▶ [Work request]
Using the data below, repeat all of it precisely.

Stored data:
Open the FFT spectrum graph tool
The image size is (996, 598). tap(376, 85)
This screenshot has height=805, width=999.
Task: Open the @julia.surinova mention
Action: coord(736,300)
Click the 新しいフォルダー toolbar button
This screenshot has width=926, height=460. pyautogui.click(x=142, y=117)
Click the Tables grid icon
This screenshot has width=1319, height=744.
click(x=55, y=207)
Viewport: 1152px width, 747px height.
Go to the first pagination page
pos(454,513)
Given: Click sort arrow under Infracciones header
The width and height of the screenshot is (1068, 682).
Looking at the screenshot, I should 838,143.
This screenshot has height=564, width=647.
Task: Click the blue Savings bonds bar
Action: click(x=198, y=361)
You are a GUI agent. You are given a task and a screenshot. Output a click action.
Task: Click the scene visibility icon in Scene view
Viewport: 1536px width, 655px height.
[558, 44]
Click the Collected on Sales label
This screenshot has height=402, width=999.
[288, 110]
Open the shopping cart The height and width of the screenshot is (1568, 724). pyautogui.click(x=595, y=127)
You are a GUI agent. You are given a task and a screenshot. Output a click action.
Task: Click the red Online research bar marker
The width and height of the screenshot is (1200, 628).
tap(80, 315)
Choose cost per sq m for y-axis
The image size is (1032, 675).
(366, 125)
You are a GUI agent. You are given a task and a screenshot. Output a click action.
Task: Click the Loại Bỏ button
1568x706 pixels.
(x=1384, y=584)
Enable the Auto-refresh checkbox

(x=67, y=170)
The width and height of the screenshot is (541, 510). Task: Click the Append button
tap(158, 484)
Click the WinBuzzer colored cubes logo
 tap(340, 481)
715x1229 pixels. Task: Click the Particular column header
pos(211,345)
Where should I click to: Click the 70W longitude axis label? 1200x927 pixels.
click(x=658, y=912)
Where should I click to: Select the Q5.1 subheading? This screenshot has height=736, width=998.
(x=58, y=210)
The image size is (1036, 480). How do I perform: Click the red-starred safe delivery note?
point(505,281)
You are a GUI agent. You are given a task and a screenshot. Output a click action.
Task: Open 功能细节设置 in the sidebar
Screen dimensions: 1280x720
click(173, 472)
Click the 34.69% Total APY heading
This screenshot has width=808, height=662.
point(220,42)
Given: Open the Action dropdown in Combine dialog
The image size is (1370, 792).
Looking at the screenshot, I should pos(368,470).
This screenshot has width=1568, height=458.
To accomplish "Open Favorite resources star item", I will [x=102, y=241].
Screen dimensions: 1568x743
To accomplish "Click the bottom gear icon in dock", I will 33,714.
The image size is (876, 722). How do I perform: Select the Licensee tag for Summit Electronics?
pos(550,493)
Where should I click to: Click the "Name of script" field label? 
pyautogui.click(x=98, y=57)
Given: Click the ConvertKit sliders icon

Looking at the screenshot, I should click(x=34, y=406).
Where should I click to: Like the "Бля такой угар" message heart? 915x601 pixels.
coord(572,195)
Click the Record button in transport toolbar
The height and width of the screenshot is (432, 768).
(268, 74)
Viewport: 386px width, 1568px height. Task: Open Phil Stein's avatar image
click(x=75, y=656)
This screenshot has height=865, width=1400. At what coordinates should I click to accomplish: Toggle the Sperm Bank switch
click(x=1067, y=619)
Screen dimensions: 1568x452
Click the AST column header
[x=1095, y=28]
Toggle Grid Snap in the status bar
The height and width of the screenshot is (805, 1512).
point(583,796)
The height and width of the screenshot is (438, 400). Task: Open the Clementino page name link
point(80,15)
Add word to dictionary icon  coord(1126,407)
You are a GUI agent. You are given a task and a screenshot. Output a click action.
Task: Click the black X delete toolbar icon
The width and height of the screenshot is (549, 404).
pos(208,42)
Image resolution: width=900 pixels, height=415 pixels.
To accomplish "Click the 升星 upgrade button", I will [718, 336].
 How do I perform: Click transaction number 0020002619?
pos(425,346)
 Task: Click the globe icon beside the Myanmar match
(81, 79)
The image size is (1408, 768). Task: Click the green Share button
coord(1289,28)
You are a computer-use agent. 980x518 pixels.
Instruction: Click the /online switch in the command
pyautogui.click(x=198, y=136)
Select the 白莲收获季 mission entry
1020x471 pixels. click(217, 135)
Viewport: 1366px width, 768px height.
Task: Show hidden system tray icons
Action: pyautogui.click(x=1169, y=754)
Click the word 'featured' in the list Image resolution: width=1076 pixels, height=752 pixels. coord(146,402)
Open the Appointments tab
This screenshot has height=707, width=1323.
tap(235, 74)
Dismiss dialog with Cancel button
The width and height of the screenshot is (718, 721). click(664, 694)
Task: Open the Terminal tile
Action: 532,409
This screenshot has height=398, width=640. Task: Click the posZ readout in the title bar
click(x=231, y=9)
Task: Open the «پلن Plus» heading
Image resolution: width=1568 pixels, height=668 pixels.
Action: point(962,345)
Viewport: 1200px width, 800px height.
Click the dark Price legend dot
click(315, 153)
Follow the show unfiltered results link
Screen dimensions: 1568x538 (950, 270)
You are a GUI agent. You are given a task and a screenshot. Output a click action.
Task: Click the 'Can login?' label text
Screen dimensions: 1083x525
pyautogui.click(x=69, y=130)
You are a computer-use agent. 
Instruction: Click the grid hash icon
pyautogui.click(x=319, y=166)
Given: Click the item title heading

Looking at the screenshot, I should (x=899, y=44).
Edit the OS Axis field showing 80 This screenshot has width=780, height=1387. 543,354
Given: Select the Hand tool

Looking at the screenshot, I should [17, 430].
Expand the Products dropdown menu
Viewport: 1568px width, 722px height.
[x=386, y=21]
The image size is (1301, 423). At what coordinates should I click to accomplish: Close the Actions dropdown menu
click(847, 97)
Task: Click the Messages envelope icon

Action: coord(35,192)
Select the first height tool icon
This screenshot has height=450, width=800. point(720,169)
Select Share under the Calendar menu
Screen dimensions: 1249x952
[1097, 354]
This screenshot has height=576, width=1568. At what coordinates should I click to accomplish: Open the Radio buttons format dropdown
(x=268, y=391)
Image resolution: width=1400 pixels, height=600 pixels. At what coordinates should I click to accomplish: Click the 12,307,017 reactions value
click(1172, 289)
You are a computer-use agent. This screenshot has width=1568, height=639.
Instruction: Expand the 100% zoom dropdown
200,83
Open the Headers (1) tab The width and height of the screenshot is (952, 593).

▶ [Your response]
Open the FFT spectrum graph tool
The image size is (996, 598). tap(376, 85)
This screenshot has height=805, width=999.
Task: Open the @julia.surinova mention
Action: coord(736,300)
Click the 新しいフォルダー toolbar button
This screenshot has width=926, height=460. pyautogui.click(x=142, y=117)
Click the Tables grid icon
This screenshot has width=1319, height=744.
click(x=55, y=207)
Viewport: 1152px width, 747px height.
Go to the first pagination page
pos(454,513)
Given: Click sort arrow under Infracciones header
The width and height of the screenshot is (1068, 682).
Looking at the screenshot, I should 838,143.
This screenshot has height=564, width=647.
Task: Click the blue Savings bonds bar
Action: click(x=198, y=361)
You are a GUI agent. You are given a task and a screenshot. Output a click action.
Task: Click the scene visibility icon in Scene view
Viewport: 1536px width, 655px height.
[558, 44]
Click the Collected on Sales label
This screenshot has height=402, width=999.
[288, 110]
Open the shopping cart The height and width of the screenshot is (1568, 724). pyautogui.click(x=595, y=127)
You are a GUI agent. You are given a task and a screenshot. Output a click action.
Task: Click the red Online research bar marker
The width and height of the screenshot is (1200, 628).
tap(80, 315)
Choose cost per sq m for y-axis
The image size is (1032, 675).
(366, 125)
You are a GUI agent. You are given a task and a screenshot. Output a click action.
Task: Click the Loại Bỏ button
1568x706 pixels.
(x=1384, y=584)
Enable the Auto-refresh checkbox

(x=67, y=170)
The width and height of the screenshot is (541, 510). Task: Click the Append button
tap(158, 484)
Click the WinBuzzer colored cubes logo
 tap(340, 481)
715x1229 pixels. Task: Click the Particular column header
pos(211,345)
Where should I click to: Click the 70W longitude axis label? 1200x927 pixels.
click(x=658, y=912)
Where should I click to: Select the Q5.1 subheading? This screenshot has height=736, width=998.
(x=58, y=210)
The image size is (1036, 480). How do I perform: Click the red-starred safe delivery note?
point(505,281)
You are a GUI agent. You are given a task and a screenshot. Output a click action.
Task: Open 功能细节设置 in the sidebar
Screen dimensions: 1280x720
click(173, 472)
Click the 34.69% Total APY heading
This screenshot has width=808, height=662.
point(220,42)
Given: Open the Action dropdown in Combine dialog
The image size is (1370, 792).
Looking at the screenshot, I should pos(368,470).
This screenshot has width=1568, height=458.
To accomplish "Open Favorite resources star item", I will [x=102, y=241].
Screen dimensions: 1568x743
To accomplish "Click the bottom gear icon in dock", I will 33,714.
The image size is (876, 722). How do I perform: Select the Licensee tag for Summit Electronics?
pos(550,493)
Where should I click to: Click the "Name of script" field label? 
pyautogui.click(x=98, y=57)
Given: Click the ConvertKit sliders icon

Looking at the screenshot, I should click(x=34, y=406).
Where should I click to: Like the "Бля такой угар" message heart? 915x601 pixels.
coord(572,195)
Click the Record button in transport toolbar
The height and width of the screenshot is (432, 768).
(268, 74)
Viewport: 386px width, 1568px height. Task: Open Phil Stein's avatar image
click(x=75, y=656)
This screenshot has height=865, width=1400. At what coordinates should I click to accomplish: Toggle the Sperm Bank switch
click(x=1067, y=619)
Screen dimensions: 1568x452
Click the AST column header
[x=1095, y=28]
Toggle Grid Snap in the status bar
The height and width of the screenshot is (805, 1512).
point(583,796)
The height and width of the screenshot is (438, 400). Task: Open the Clementino page name link
point(80,15)
Add word to dictionary icon  coord(1126,407)
You are a GUI agent. You are given a task and a screenshot. Output a click action.
Task: Click the black X delete toolbar icon
The width and height of the screenshot is (549, 404).
pos(208,42)
Image resolution: width=900 pixels, height=415 pixels.
To accomplish "Click the 升星 upgrade button", I will [718, 336].
 How do I perform: Click transaction number 0020002619?
pos(425,346)
 Task: Click the globe icon beside the Myanmar match
(81, 79)
The image size is (1408, 768). Task: Click the green Share button
coord(1289,28)
You are a computer-use agent. 980x518 pixels.
Instruction: Click the /online switch in the command
pyautogui.click(x=198, y=136)
Select the 白莲收获季 mission entry
1020x471 pixels. click(217, 135)
Viewport: 1366px width, 768px height.
Task: Show hidden system tray icons
Action: pyautogui.click(x=1169, y=754)
Click the word 'featured' in the list Image resolution: width=1076 pixels, height=752 pixels. coord(146,402)
Open the Appointments tab
This screenshot has height=707, width=1323.
tap(235, 74)
Dismiss dialog with Cancel button
The width and height of the screenshot is (718, 721). click(664, 694)
Task: Open the Terminal tile
Action: 532,409
This screenshot has height=398, width=640. Task: Click the posZ readout in the title bar
click(x=231, y=9)
Task: Open the «پلن Plus» heading
Image resolution: width=1568 pixels, height=668 pixels.
Action: point(962,345)
Viewport: 1200px width, 800px height.
Click the dark Price legend dot
click(315, 153)
Follow the show unfiltered results link
Screen dimensions: 1568x538 (950, 270)
You are a GUI agent. You are given a task and a screenshot. Output a click action.
Task: Click the 'Can login?' label text
Screen dimensions: 1083x525
pyautogui.click(x=69, y=130)
You are a computer-use agent. 
Instruction: Click the grid hash icon
pyautogui.click(x=319, y=166)
Given: Click the item title heading

Looking at the screenshot, I should (x=899, y=44).
Edit the OS Axis field showing 80 This screenshot has width=780, height=1387. 543,354
Given: Select the Hand tool

Looking at the screenshot, I should [17, 430].
Expand the Products dropdown menu
Viewport: 1568px width, 722px height.
[x=386, y=21]
The image size is (1301, 423). At what coordinates should I click to accomplish: Close the Actions dropdown menu
click(847, 97)
Task: Click the Messages envelope icon

Action: coord(35,192)
Select the first height tool icon
This screenshot has height=450, width=800. point(720,169)
Select Share under the Calendar menu
Screen dimensions: 1249x952
[1097, 354]
This screenshot has height=576, width=1568. At what coordinates should I click to accomplish: Open the Radio buttons format dropdown
(x=268, y=391)
Image resolution: width=1400 pixels, height=600 pixels. At what coordinates should I click to accomplish: Click the 12,307,017 reactions value
click(1172, 289)
You are a computer-use agent. This screenshot has width=1568, height=639.
Instruction: Expand the 100% zoom dropdown
200,83
Open the Headers (1) tab The width and height of the screenshot is (952, 593).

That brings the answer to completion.